▶ [Action item]:
Wherever "Task" occurs in the entries, copy the line that holds it.

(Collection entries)
------------------------------------------------

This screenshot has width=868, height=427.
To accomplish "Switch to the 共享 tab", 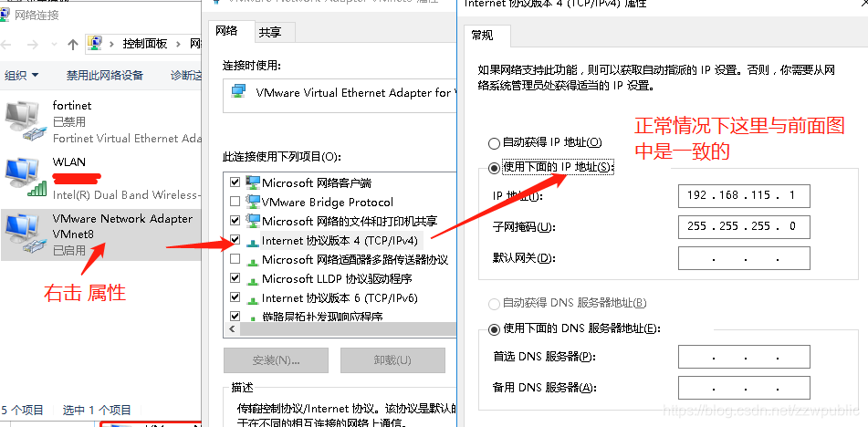I will pyautogui.click(x=270, y=33).
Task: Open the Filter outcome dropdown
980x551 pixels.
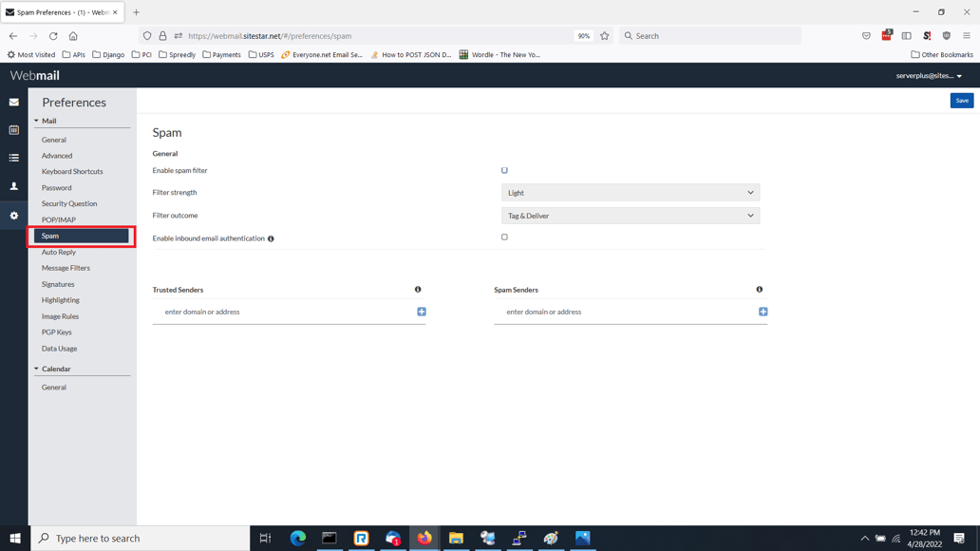Action: point(630,216)
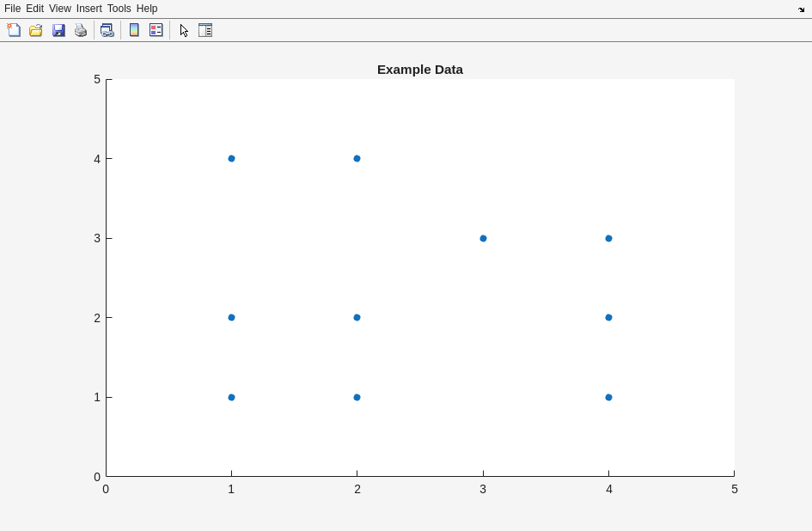Enable Edit Plot arrow tool
This screenshot has height=531, width=812.
[x=184, y=30]
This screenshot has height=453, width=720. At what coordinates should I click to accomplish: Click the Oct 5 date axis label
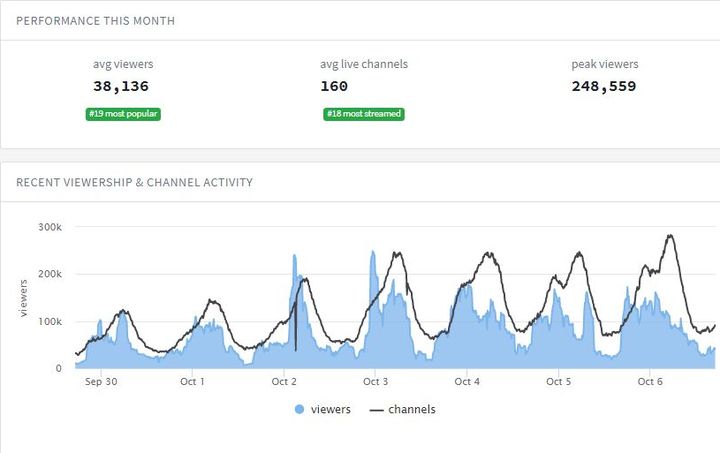(558, 381)
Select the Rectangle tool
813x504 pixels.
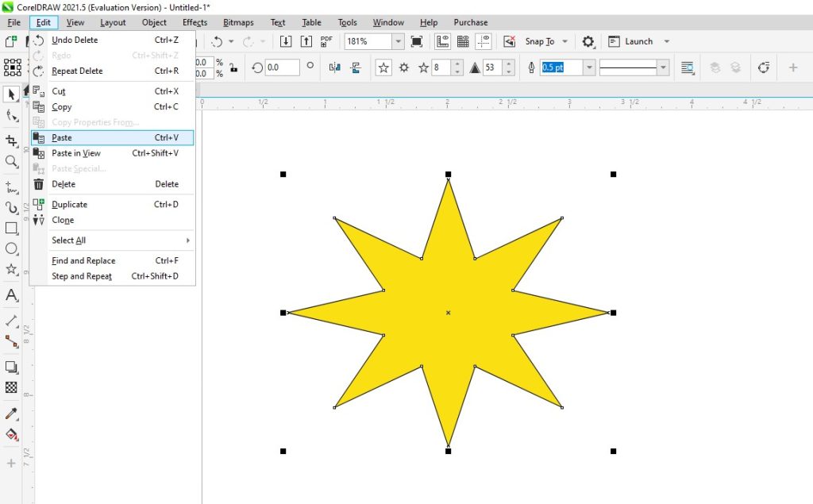click(11, 229)
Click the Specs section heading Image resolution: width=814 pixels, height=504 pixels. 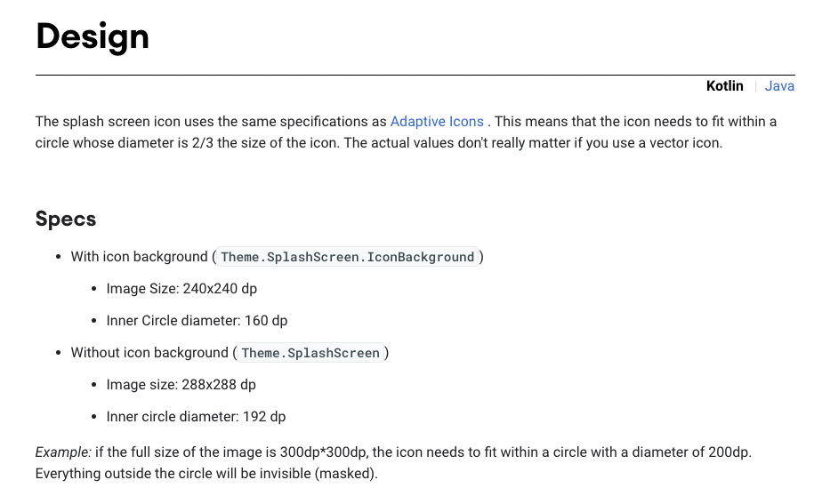66,219
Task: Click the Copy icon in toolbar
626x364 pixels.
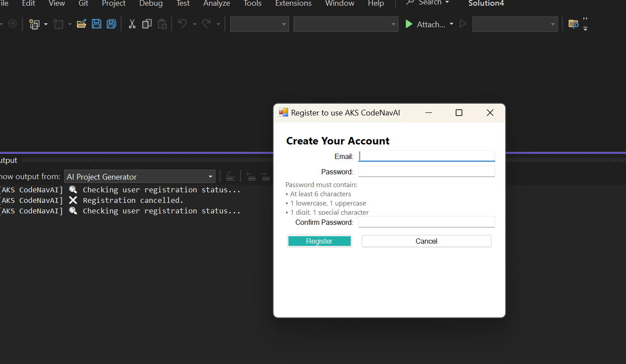Action: tap(147, 24)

------------------------------------------------

▶ [Exercise answer]:
Task: Open the Filter outcome dropdown
Task: Click the Copy icon in toolbar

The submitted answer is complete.